The following abstract presents results of a study conducted by a contract laboratory for the National Toxicology Program. The findings have not been peer reviewed and were not evaluated in accordance with the levels of evidence criteria established by NTP in March 2009. The findings and conclusions for this study should not be construed to represent the views of the NTP or the U.S. Government.
2-Methylphenol (ortho-cresol or o-cresol) is a cresol (a monomethyl derivative of phenol) found in coal tar, some resins, pesticides and industrial solvents (Dietz, 1991). It can also be formed during the metabolism of toluene, menthofuran and some essential oils (Madyastha and Raj, 1992; Sequeira et al., 1992). Ortho-cresol (OCS) can penetrate the skin without being metabolized (Boogaard et al., 2000) and has been detected at a concentration of 76.9 mg/L in the urine of workers employed in the distillation of the phenolic fraction of tar (Bieniek, 1994). Bruze and Zimerson (2002) have reported that OCS may be the contact sensitizer present in phenol formaldehyde resin. Using the local lymph node assay and the guinea pig maximization test, Yamano et al. (2003) have demonstrated that p-chloro-m-cresol is a more potent sensitizer than p-chloro-m-xylenol. Several government agencies including the American Conference of Governmental Industrial Hygienists (ACGIH), Environmental Protection Agency (EPA) and National Institute for Occupational Safety and Health (NIOSH) have listed cresols as potential contact sensitizers; however, information on the contact sensitizing effects of OCS is lacking.
The objective of this study was to determine the sensitization potential of OCS when applied dermally to female BALB/c mice. The Local Lymph Node Assay (LLNA) was initially performed to measure the sensitization potential of OCS at the concentrations of 0.5%, 1%, 2.5%, 5%, 10%, 25% and 50% in vehicle acetone: olive oil (AOO). However, OCS was found to cause overt toxicity at concentrations of 25% and 50%, which manifested as either morbidity or moribundity. Therefore, evaluation of the contact hypersensitivity potential of OCS could only be performed at lower concentrations. Although OCS at a concentration of 10% increased the draining lymph node cell proliferation in the first LLNA study, the increase did not reach the level of 3-fold enhancement over the vehicle control, one of the criteria used by the Interagency Coordinating Committee on the Validation of Alternative Methods (ICCVAM) to classify a compound as a sensitizer. Additionally, this increase was not reproducible because similar treatment had no effect on the draining lymph node cell proliferation in the second LLNA study conducted.

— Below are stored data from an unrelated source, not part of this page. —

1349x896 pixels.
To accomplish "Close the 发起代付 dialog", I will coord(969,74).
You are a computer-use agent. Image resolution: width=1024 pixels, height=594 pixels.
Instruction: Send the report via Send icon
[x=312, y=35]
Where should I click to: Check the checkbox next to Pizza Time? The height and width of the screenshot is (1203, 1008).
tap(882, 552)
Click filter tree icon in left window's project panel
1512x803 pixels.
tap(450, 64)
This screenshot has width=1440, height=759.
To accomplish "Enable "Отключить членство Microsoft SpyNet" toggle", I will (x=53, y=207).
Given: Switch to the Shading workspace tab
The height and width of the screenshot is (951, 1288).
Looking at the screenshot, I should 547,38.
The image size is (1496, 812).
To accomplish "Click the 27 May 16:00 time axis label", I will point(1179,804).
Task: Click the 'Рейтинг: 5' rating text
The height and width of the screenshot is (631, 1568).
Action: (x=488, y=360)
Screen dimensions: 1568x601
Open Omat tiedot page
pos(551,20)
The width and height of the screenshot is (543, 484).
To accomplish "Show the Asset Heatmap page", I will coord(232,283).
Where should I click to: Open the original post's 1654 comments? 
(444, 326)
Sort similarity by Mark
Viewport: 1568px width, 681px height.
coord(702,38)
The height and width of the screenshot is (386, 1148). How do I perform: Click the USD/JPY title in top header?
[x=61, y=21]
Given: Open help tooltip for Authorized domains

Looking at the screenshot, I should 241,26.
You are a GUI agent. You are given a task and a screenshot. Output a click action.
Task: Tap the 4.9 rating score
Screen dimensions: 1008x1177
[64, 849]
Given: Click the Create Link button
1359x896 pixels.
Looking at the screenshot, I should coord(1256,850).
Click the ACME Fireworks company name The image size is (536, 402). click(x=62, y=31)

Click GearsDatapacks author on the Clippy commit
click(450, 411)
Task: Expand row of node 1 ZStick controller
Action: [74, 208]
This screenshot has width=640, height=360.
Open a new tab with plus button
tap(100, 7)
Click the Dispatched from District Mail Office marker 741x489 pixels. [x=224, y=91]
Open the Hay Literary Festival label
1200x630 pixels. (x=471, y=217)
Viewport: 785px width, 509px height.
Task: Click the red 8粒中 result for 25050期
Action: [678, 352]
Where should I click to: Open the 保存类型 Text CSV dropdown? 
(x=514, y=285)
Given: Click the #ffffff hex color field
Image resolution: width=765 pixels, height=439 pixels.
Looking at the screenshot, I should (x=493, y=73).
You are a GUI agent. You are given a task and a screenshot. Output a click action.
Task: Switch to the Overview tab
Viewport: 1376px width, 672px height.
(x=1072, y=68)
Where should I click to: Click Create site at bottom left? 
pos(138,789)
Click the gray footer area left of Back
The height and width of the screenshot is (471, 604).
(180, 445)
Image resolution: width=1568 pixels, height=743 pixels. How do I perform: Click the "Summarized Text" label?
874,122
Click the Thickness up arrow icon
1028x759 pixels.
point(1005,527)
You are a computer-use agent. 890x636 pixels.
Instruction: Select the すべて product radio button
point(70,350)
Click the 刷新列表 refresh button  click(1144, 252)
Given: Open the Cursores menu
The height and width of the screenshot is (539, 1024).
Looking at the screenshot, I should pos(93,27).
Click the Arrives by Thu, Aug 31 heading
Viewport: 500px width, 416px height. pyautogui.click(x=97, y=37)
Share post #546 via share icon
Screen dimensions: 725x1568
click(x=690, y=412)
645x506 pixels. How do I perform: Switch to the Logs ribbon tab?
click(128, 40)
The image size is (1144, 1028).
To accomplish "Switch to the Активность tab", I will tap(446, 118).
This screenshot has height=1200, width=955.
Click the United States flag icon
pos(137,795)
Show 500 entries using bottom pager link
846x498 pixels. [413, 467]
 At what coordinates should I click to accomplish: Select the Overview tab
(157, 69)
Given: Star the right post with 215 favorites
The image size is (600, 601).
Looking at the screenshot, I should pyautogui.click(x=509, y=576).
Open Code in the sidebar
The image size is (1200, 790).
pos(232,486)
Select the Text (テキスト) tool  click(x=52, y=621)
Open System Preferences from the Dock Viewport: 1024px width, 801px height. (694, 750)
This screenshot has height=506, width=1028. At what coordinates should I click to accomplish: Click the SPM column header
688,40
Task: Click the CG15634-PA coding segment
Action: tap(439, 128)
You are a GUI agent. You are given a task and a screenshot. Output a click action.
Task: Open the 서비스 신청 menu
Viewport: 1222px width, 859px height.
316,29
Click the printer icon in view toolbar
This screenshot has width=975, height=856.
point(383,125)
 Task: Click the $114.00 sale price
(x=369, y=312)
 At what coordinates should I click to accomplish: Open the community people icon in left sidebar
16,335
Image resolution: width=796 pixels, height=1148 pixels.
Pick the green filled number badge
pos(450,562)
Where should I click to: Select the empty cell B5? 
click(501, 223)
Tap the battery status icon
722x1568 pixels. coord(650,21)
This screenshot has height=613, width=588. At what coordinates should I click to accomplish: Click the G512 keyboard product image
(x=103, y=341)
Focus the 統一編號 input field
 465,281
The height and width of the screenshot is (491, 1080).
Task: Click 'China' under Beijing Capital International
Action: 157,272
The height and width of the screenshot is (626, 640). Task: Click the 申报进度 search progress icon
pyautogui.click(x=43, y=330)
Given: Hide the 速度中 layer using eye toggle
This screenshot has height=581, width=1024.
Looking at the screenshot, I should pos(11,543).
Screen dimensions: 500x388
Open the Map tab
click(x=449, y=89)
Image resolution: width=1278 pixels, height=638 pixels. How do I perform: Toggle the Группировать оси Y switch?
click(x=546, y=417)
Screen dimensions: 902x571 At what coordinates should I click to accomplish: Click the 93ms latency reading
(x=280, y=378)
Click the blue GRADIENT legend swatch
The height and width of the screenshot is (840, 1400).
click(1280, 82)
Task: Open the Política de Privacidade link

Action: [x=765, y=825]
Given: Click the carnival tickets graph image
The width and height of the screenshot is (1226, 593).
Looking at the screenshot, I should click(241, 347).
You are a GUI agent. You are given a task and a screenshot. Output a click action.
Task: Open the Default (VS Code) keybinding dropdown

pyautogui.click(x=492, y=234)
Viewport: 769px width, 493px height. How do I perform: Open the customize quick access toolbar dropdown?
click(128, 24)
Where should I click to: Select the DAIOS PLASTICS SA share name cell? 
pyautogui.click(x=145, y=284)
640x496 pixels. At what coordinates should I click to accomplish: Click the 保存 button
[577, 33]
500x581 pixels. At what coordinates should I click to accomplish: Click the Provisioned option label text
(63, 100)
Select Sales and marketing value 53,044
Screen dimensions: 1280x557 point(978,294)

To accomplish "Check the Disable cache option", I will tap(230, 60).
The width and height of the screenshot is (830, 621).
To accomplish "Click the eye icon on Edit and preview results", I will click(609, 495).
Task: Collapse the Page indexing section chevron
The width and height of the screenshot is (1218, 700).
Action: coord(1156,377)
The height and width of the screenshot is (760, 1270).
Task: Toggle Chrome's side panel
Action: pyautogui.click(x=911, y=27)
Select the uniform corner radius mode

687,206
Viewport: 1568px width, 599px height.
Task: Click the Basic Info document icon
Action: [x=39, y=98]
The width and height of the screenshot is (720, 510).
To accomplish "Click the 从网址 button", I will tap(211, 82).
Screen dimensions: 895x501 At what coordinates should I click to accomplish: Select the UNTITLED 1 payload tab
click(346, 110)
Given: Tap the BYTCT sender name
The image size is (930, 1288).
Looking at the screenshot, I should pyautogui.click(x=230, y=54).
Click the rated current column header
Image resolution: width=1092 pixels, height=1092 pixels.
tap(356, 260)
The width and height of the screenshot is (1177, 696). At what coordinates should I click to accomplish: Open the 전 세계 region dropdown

The irritant potential of OCS was examined using the irritancy (IRR) assay. Significant increases in percent ear swelling at 24 hr following the last exposure were observed in animals treated with OCS at a concentration of 10%.
The Mouse Ear Swelling Test (MEST) was performed to further investigate the potential contact hypersensitivity effects of OCS. In the sensitization phase, three concentrations of OCS (2.5%, 5%, and 10%) were used, and a concentration of 10% was applied during the challenge phase. OCS had no effect on the ear thickness at either 24 hr post challenge or at 48 hr post-challenge when compared to the Vehicle Irritancy Control group. However, there were significant differences in percent ear swelling between the Vehicle Irritancy Control group and the Vehicle Control group at 48 hr post-challenge, which was consistent with the irritant effect of OCS.
Overall, the results from these studies have demonstrated that OCS at concentrations of 0.5%-10% had minimal effect on the lymph node cell proliferation in the LLNA assay, which was consistent with the negative findings in the MEST. However, OCS was found to be an irritant at 10% in the irritancy assay.